### Problem to work on
Substitute "screen capture" for "screenshot" wherever it appears in the rows below, leaving everything else unchanged and omitting the pictures.

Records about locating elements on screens
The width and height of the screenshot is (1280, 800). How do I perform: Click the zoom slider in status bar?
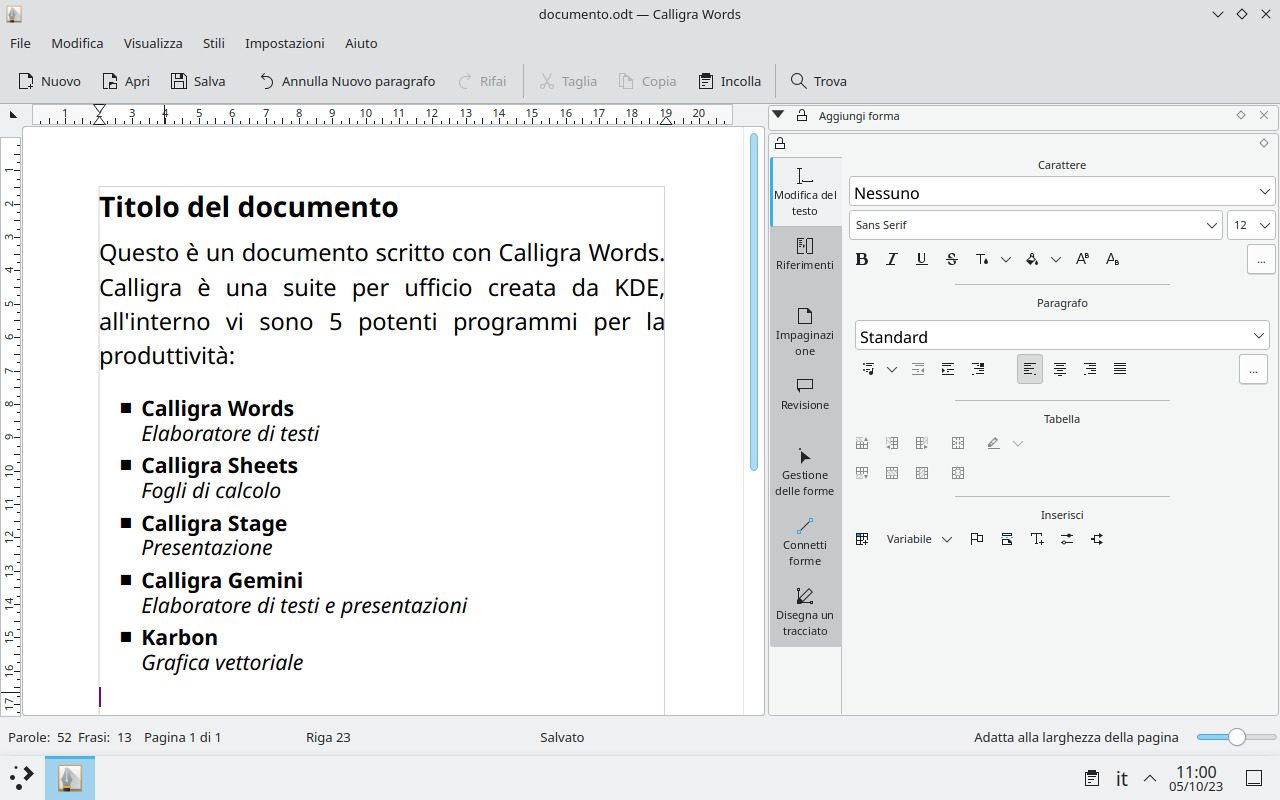(x=1236, y=737)
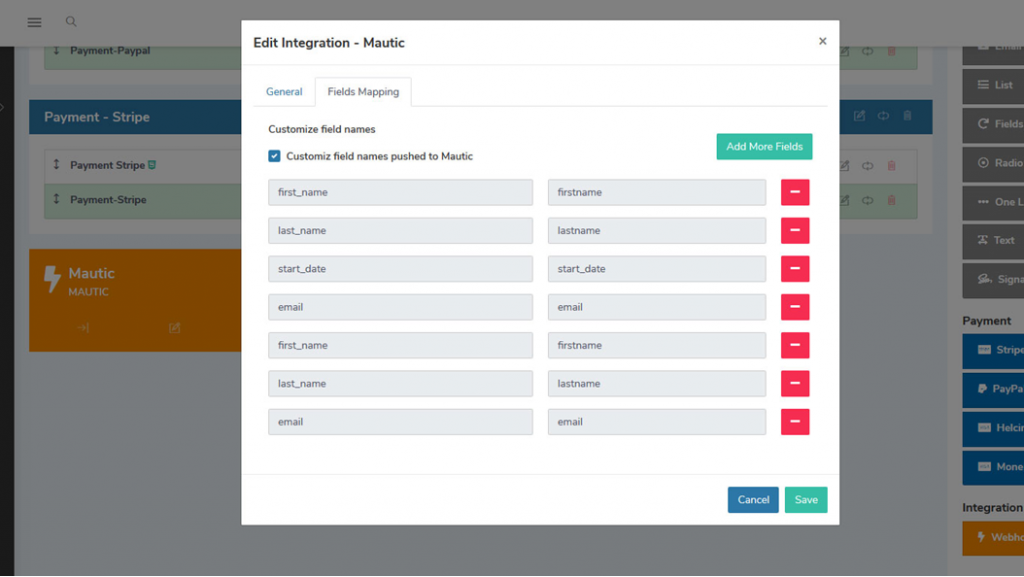Uncheck Customiz field names pushed to Mautic
The image size is (1024, 577).
(x=275, y=156)
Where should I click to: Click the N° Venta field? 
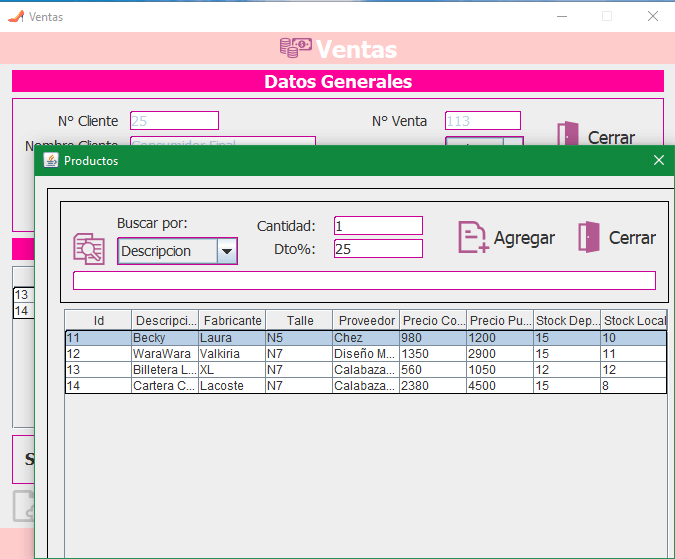(x=482, y=121)
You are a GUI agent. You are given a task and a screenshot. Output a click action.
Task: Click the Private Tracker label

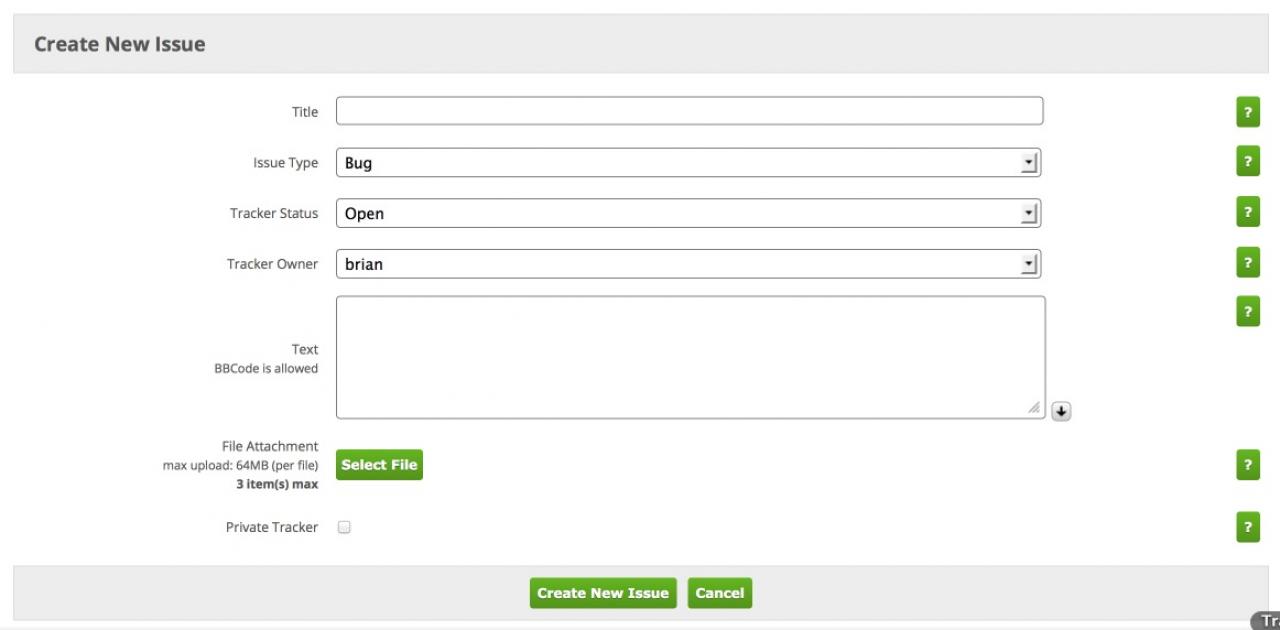point(272,527)
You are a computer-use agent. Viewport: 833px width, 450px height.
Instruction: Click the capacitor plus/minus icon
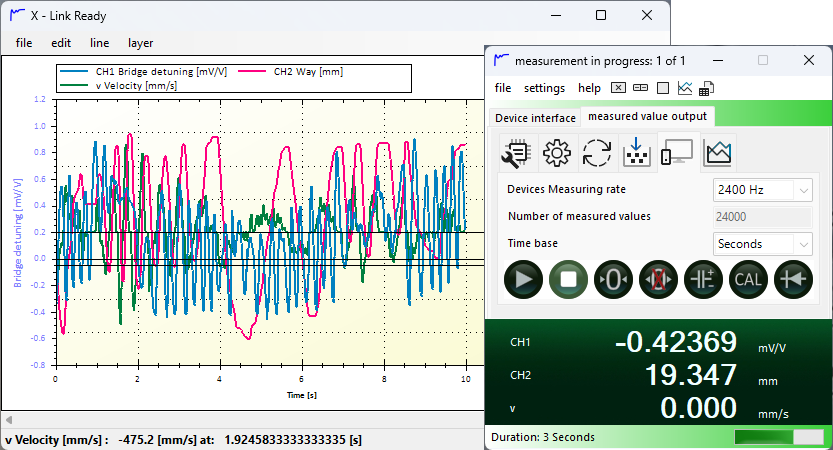[x=703, y=279]
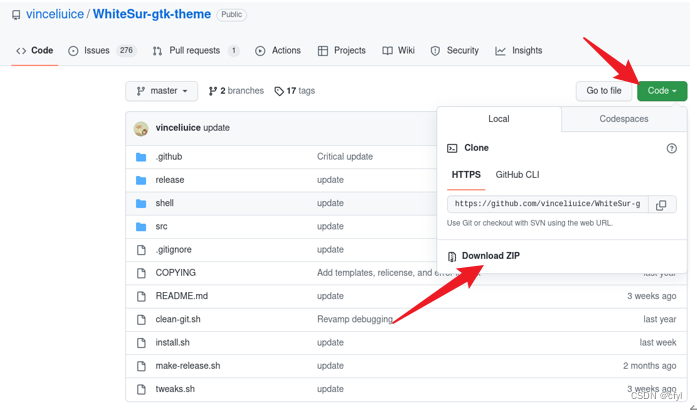
Task: Open the README.md file
Action: (181, 296)

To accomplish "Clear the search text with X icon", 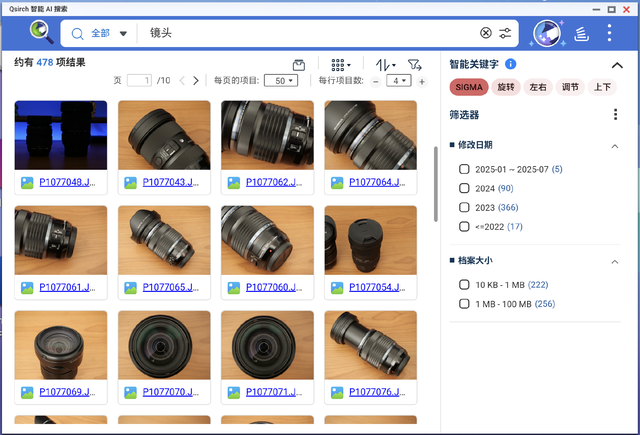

### Task result
The width and height of the screen capture is (1280, 800). How do I perform: Click the zoom slider in status bar?
(x=1236, y=737)
Uncheck Customiz field names pushed to Mautic
The image size is (1024, 577).
(x=275, y=156)
Where should I click to: Click the N° Venta field? 
(x=482, y=121)
You are a GUI agent. You are given a task and a screen capture. Output a click action.
Task: Click the Private Tracker label

point(272,527)
You are a computer-use agent. Viewport: 833px width, 450px height.
Instruction: Click the capacitor plus/minus icon
[x=703, y=279]
Task: Open the README.md file
Action: (181, 296)

To accomplish "Clear the search text with X icon", 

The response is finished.